This section is from the book "The Interpretation Of Nature", by C. Lloyd Morgan. Also available from Amazon: The Interpretation Of Nature.
The conditions of the evolution of intelligence as influential on behaviour are. on the physiological side, the increased differentiation, size, and complexity of the secondary centres, and on the psychological side the opportunities thus afforded for the coalescence of the situation revived or re-presented into an increasingly complex body of practical experience, the items of which have increasingly intricate cross-reference in terms of meaning with more varied phases of satisfaction value. All this is classified under the head of perceptual process.
But upon this, at some stage of evolution, there began to be superimposed the higher ideational and conceptual process. The physiological conditions are a differentiation of new tertiary centres in the nervous system. The psychological conditions are those modes of mental activity known as comparison and generalisation, analysis and synthesis. Hence arise those ideal constructions, whose genesis we seek, which may be regarded as mental products crystallised out of the magma of naive perceptual experience. Not that this analogy serves to do more than illustrate, and that inadequately, the manner of their genesis. They are, it must be remembered, the concomitants of physiological configurations undergoing organic changes. The way in which these exercise a guiding influence on the functioning of the lower centres must be a specifically physiological mode of interaction; but, as such, it is in line with all that biology teaches as to the functions of a nervous system.
Now it may be frankly admitted that we do not at present know all the conditions, physiological and psychological, under which the specific mental products of perceptual and ideational process originate, and under which the control of bodily activities arises. But we have made some advance towards such knowledge in terms of a naturalistic interpretation. Granted that this is carried very much further, so as to enable us to afford an explanation of mental evolution and development in some degree adequate to the case, even then we shall be told that we have not reached the heart of the matter. It will be said that we have done no more than to describe the conditions under which certain mental products occur, but that we have rendered no account of the reason why, under these conditions, they should occur, or why they are of this or that particular nature. I would, however, again insist on the fact that naturalism does not, or at any rate should not, profess to give answers to any such questions. When naturalism has traced the antecedent conditions of the origin of any product of nature it has performed its task to the full. Why the product is what it is and not something else neither naturalism nor science can say. The facts have to be accepted as given facts— and there's an end on it.
That is just where naturalism fails fully to satisfy the needs of the inquiring human mind. A further question will arise and press for an answer. Even supposing that the many gaps in assured knowledge of the conditions of the sequence implied in mental evolution shall some day be adequately bridged, is such an account, or any such account, philosophically satisfactory? We have an ascending evolutionary curve; can we, who are points in the course of its sweep, give a satisfactory account of it by looking only backward at the foregoing conditions and not at all forward to the end to which it tends? Granting that the sequence is of such a kind as to make a rational appeal to the reason which is, here and now, its final outcome, may we say that in this outcome reason is becoming conscious of itself as partaking of the nature of the underlying cause?

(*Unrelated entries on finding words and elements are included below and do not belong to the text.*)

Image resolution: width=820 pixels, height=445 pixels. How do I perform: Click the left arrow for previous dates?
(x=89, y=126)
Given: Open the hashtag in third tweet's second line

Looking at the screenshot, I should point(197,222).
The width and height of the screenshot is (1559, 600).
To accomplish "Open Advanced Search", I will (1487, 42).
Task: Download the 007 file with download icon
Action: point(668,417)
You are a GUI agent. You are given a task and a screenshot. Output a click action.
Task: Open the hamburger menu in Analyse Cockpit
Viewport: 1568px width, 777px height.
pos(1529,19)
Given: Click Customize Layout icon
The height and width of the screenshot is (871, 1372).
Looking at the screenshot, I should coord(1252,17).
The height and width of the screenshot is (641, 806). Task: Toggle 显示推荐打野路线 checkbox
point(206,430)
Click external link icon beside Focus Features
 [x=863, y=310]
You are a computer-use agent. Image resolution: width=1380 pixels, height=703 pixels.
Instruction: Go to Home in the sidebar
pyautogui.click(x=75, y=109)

Or, to return to the ethical conceptions with which we started in this section, must not similar questions suggest themselves? No doubt ethics may be treated from a frankly scientific point of view. We find, as a matter of fact, that men and women—some of them civilised like ourselves, some of them with very different social notions from ours—do form ideals of one kind or another, though we may often think them very wrong-headed. These ideals may be classified, the nature of their sequence may be described, and generalisations may be reached as to their mode of development. In all of this the treatment of ethics is proceeding on scientific lines. But the question arises, Why does a man have ideals at all? We are perhaps told that they are the natural outcome of his character and the circumstances of his life and upbringing. No doubt they are. I would not for a moment deny that in the formation of every ideal there is a chain of antecedents, the links of which we might, but often cannot, unravel. I do not deny that every man's character and personality is a synthesis of elements, the stages of which might be traced if only we had adequate insight and knowledge. But it seems to me that of this synthesis there is a cause, which for metaphysics is the will of that individual. And then the further question arises, Why, having such ideals, does a man act on them? From the strictly scientific point of view the bare fact must be accepted. The act is the sequent of the influence of the foregoing physiological configuration, concomitant with which is an antecedent psychological disposition. True enough. But is this an adequate and satisfactory interpretation of human conduct? Can we rule out purpose and end and the desire for their attainment as real causes of man's endeavour? I for one think not. Conduct and history lose their meaning if we do. May we not say that the realities of practical and intellectual life and of moral endeavour are the ends for which men strive?